• **What you need to do**
Reproduce everything from the line containing "The height and width of the screenshot is (440, 587)." down to the line containing "Action: pyautogui.click(x=760, y=105)", with both of those lines included, without changing anything.

────────────────────

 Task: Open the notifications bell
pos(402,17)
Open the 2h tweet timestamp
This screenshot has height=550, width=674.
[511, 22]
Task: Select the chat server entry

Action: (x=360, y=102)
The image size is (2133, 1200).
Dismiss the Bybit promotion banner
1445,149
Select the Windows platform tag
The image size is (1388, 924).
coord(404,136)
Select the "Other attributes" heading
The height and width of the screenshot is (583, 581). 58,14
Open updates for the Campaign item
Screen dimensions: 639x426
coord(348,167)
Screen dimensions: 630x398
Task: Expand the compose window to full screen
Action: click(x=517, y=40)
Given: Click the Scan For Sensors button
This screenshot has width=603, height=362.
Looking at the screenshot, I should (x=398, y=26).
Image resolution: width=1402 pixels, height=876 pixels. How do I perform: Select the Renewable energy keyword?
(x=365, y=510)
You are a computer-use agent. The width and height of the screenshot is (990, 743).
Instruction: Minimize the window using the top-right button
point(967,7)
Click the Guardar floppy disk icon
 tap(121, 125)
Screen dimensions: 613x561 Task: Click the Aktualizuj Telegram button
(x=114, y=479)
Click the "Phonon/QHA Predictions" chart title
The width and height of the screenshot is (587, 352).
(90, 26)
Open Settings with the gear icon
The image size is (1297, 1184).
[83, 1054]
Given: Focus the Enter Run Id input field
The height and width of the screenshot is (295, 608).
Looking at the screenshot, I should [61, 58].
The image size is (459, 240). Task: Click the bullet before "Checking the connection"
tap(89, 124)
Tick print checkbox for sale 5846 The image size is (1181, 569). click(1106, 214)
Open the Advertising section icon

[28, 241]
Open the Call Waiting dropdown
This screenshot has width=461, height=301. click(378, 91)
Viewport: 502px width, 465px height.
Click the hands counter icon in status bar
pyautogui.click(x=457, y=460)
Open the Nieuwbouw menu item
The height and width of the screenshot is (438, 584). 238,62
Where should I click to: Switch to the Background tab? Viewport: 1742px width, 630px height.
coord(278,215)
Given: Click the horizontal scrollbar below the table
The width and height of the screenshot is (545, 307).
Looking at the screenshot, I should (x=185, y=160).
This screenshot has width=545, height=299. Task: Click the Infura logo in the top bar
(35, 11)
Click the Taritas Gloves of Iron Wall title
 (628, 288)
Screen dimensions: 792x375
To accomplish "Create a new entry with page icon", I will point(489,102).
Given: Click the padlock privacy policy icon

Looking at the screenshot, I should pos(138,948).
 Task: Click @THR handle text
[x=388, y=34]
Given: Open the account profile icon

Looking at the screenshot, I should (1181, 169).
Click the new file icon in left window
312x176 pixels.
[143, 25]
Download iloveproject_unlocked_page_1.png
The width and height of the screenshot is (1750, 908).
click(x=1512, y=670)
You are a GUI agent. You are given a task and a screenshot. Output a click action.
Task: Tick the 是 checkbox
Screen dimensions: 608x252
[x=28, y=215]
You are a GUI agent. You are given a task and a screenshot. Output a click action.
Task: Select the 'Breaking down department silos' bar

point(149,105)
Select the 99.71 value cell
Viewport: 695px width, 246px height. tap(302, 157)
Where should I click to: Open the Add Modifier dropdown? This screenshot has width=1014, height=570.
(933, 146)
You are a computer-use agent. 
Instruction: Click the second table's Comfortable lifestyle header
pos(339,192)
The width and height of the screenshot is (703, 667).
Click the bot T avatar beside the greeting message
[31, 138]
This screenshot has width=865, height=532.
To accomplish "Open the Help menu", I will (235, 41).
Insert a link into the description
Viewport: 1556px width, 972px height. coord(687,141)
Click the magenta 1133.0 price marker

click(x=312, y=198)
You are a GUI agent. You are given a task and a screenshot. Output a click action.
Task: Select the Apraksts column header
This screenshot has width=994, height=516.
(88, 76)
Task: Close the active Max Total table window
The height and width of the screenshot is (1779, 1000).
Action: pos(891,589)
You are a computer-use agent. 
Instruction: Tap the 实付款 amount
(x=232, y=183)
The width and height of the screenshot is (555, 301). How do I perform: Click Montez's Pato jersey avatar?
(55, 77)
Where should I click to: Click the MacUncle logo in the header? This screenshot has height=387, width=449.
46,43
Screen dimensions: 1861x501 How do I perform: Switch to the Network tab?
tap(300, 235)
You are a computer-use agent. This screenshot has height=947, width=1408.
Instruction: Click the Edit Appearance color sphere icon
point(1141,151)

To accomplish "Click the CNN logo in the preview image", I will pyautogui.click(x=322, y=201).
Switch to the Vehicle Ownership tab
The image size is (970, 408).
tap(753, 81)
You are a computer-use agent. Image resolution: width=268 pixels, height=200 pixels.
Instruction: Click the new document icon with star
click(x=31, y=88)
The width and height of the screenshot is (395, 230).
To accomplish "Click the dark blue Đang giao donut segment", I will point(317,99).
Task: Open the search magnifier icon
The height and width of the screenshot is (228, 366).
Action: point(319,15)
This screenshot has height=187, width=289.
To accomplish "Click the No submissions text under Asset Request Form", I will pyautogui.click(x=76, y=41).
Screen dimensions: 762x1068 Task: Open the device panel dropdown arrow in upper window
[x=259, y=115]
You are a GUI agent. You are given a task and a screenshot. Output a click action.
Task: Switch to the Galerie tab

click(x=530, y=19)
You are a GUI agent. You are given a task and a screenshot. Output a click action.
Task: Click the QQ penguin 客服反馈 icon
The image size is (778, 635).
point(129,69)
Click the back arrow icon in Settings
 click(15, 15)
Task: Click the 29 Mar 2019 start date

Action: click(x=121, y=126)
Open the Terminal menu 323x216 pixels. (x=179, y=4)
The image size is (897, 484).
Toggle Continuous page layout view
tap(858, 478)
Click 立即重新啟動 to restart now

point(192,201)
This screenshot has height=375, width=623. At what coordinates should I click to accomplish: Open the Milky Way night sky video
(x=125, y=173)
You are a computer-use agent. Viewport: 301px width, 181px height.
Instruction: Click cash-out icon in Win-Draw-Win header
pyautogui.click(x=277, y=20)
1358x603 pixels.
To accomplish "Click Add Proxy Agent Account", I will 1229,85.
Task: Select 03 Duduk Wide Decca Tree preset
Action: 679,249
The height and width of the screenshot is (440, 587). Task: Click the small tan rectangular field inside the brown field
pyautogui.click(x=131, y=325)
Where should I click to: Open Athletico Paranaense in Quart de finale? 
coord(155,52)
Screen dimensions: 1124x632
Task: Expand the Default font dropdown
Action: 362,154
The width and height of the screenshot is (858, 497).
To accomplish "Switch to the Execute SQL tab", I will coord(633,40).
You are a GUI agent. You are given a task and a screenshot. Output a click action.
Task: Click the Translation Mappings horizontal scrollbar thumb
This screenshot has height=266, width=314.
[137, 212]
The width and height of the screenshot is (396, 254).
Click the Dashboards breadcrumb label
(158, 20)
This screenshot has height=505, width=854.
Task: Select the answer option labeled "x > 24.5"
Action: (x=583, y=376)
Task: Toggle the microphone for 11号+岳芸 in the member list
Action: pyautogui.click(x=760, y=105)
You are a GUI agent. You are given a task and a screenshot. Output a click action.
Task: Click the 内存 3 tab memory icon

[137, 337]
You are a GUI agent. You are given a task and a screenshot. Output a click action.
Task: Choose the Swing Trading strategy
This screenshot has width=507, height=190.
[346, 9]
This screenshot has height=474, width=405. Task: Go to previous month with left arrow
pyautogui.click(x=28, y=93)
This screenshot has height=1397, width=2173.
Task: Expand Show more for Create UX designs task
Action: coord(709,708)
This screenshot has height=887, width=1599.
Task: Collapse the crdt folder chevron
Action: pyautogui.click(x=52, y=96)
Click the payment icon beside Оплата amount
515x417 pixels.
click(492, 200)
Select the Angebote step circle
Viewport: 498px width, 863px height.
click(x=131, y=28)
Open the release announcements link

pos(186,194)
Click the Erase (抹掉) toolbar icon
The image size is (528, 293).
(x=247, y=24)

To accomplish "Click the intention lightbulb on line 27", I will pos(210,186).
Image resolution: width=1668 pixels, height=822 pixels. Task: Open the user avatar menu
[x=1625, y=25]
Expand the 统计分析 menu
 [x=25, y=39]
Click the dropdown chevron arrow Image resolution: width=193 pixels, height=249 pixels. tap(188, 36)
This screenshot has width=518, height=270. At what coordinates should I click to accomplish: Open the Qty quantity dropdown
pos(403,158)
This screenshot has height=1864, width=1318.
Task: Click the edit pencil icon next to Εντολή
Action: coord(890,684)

────────────────────

• **Complete output**
The height and width of the screenshot is (440, 587). Task: Click the small tan rectangular field inside the brown field
pyautogui.click(x=131, y=325)
Where should I click to: Open Athletico Paranaense in Quart de finale? 
coord(155,52)
Screen dimensions: 1124x632
Task: Expand the Default font dropdown
Action: 362,154
The width and height of the screenshot is (858, 497).
To accomplish "Switch to the Execute SQL tab", I will coord(633,40).
You are a GUI agent. You are given a task and a screenshot. Output a click action.
Task: Click the Translation Mappings horizontal scrollbar thumb
This screenshot has height=266, width=314.
[137, 212]
The width and height of the screenshot is (396, 254).
Click the Dashboards breadcrumb label
(158, 20)
This screenshot has height=505, width=854.
Task: Select the answer option labeled "x > 24.5"
Action: (x=583, y=376)
Task: Toggle the microphone for 11号+岳芸 in the member list
Action: pyautogui.click(x=760, y=105)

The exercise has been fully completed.